The aforementioned electrode material is expediently attached in an electrically conductive manner via a contact element on the inside of the housing base body. The base element can be attached indirectly to the housing base body via the contact element. Alternatively, the contact element can be used as a support element in electromagnetic pulse welding if the base element is designed and positioned accordingly. Further advantageously, the contact element is also attached to the housing base body by electromagnetic pulse welding.
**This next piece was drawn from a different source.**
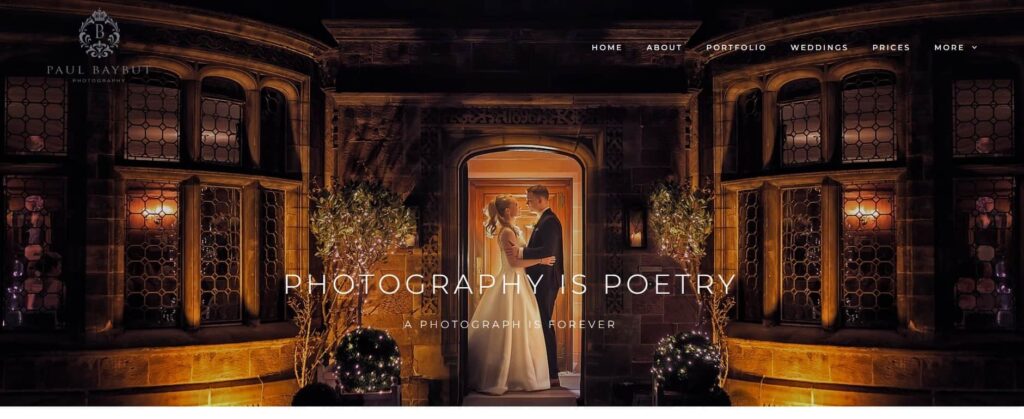
Task: Select the A Photograph Is Forever tagline
Action: pos(509,324)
The method is particularly preferably carried out in such a way that both the base element and the contact element are attached to the housing base body by electromagnetic pulse welding in the same process.

• - Verwenden/Anordnen eines, insbesondere separaten, Stützelements zum Abstützen der beim Schweißen zu verbindenden Bauteilabschnitte.

According to one embodiment, the method comprises the step:

• - Using/arranging a, in particular separate, support element for supporting the component sections to be connected during welding.

Depending on the design of the magnetic device or the magnetic coil or design of the base element or the contact element, the support element can be used inside or outside on the housing base body.

• - Anordnen einer Magnetspule zum Schweißen derart, dass eine Bauteilbeschleunigung in radialer Richtung erfolgt.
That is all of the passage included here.